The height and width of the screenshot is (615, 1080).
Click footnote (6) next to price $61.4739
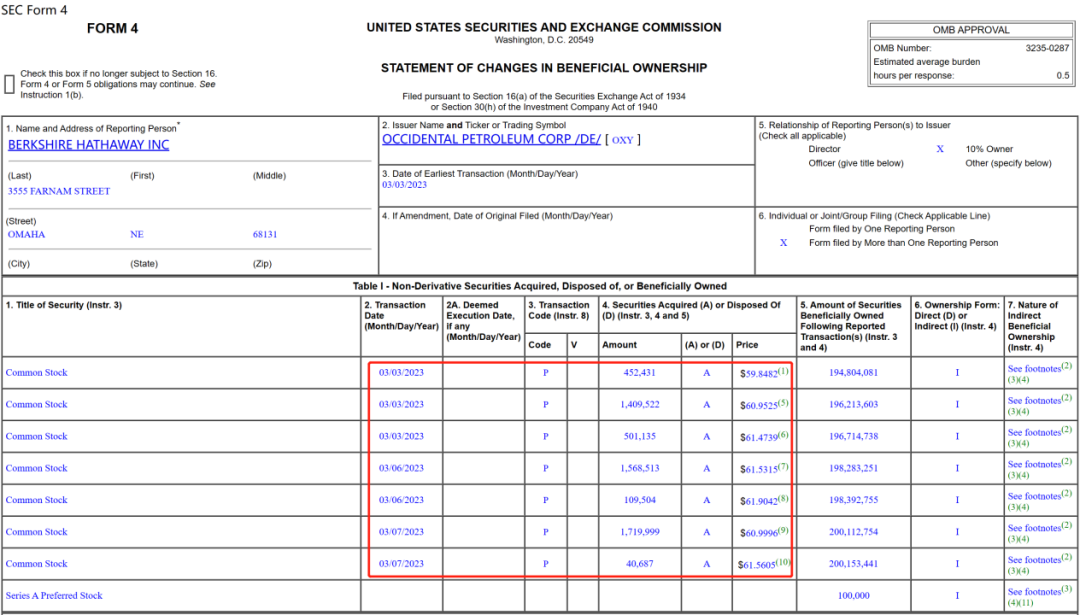(x=783, y=434)
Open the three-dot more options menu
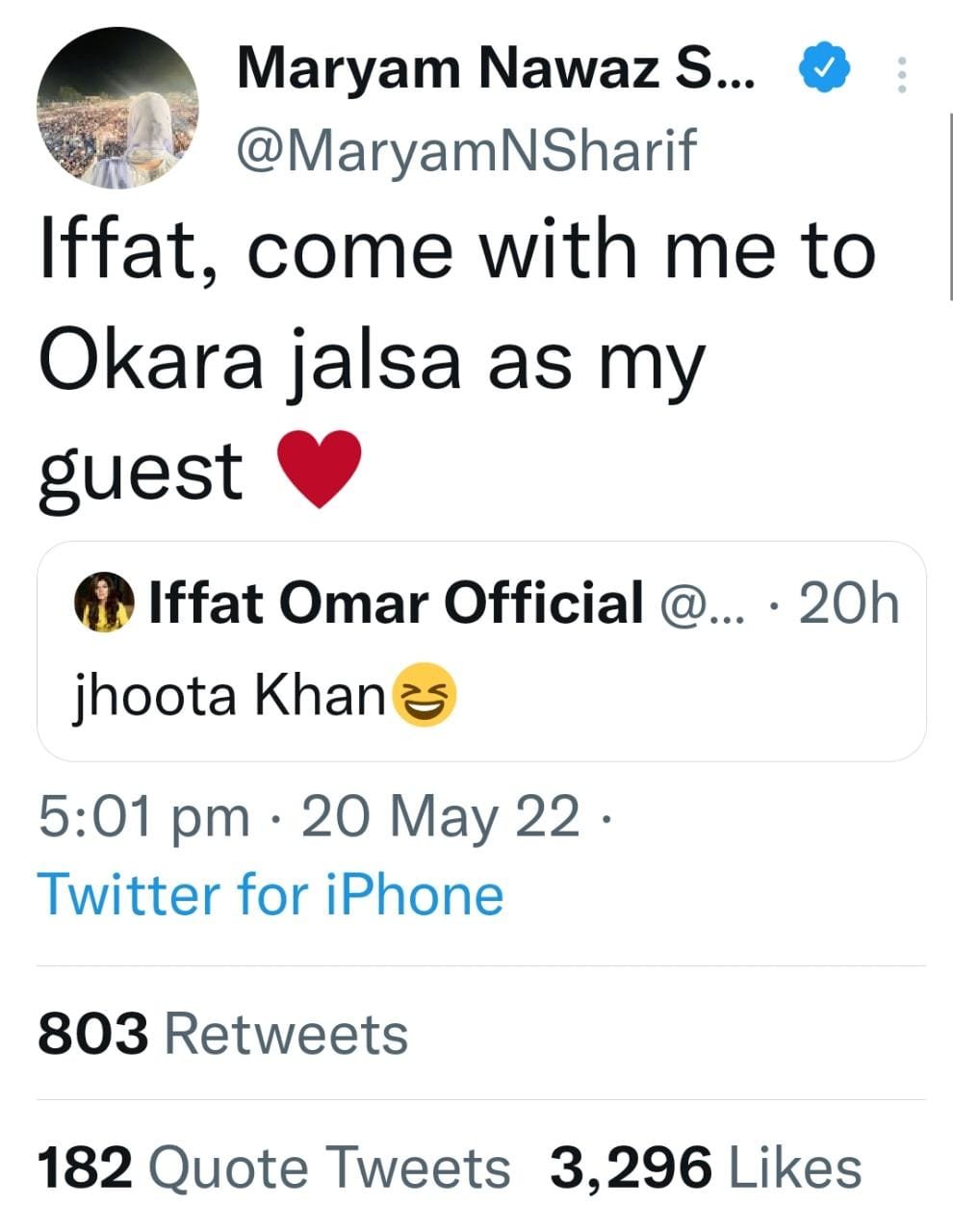Image resolution: width=953 pixels, height=1232 pixels. pyautogui.click(x=902, y=75)
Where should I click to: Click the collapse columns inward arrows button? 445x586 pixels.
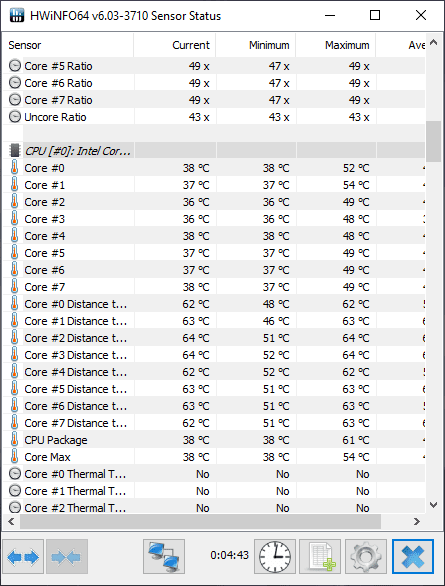tap(67, 556)
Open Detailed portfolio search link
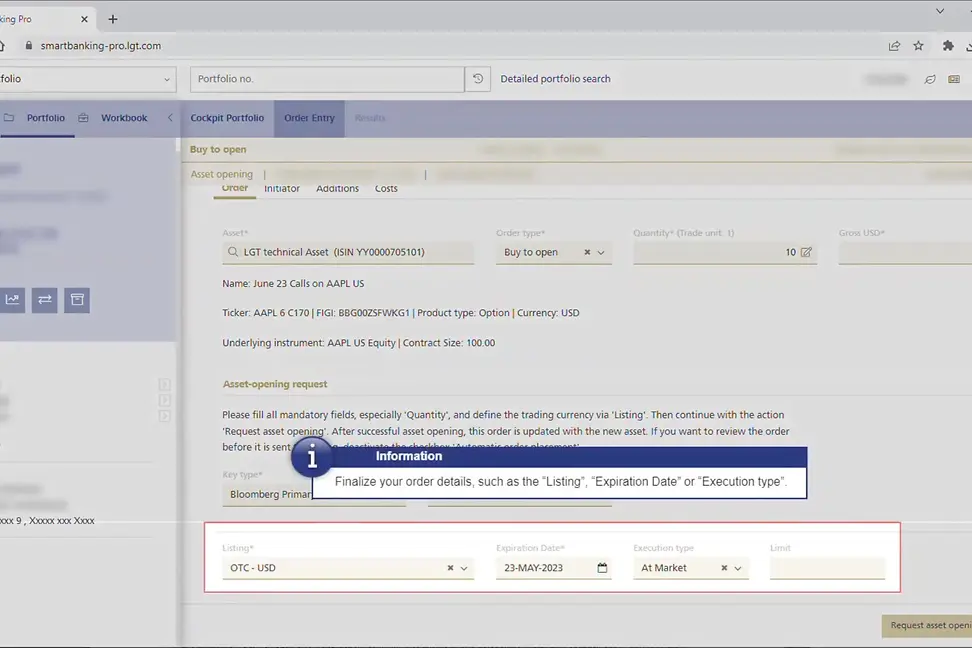972x648 pixels. pyautogui.click(x=555, y=79)
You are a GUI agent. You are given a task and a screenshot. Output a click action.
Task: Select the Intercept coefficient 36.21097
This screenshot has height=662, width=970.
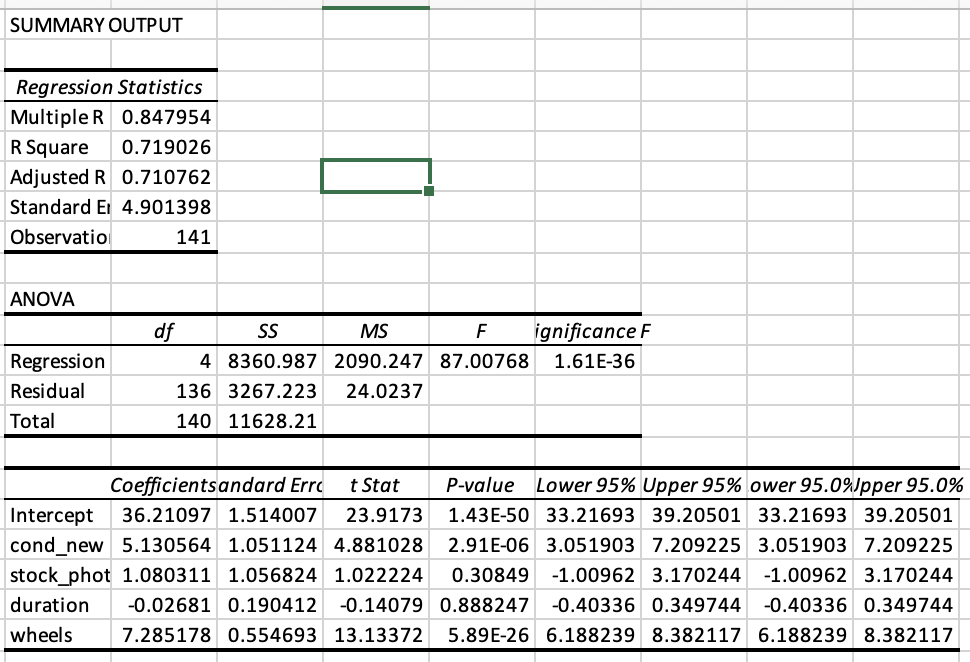[165, 515]
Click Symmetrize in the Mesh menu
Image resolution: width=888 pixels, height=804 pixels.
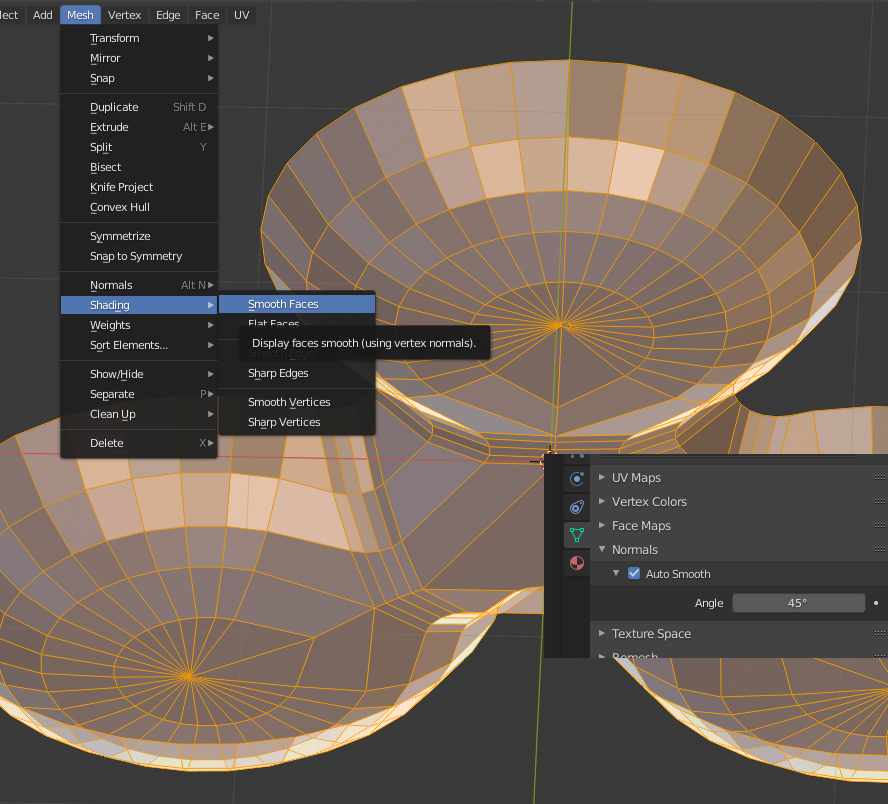pyautogui.click(x=120, y=236)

++++++++

• _Exercise directions_: Once the line containing "Where should I" has been found, write out exactly that line and each one after it through the end of the data, leaving out every picture.

• _Completed task_:
Where should I click to: Click the collapse columns inward arrows button? 445x586 pixels.
tap(67, 556)
Open Detailed portfolio search link
972x648 pixels. pyautogui.click(x=555, y=79)
You are a GUI agent. You are given a task and a screenshot. Output a click action.
Task: Select the Intercept coefficient 36.21097
This screenshot has height=662, width=970.
[165, 515]
Click Symmetrize in the Mesh menu
Image resolution: width=888 pixels, height=804 pixels.
pyautogui.click(x=120, y=236)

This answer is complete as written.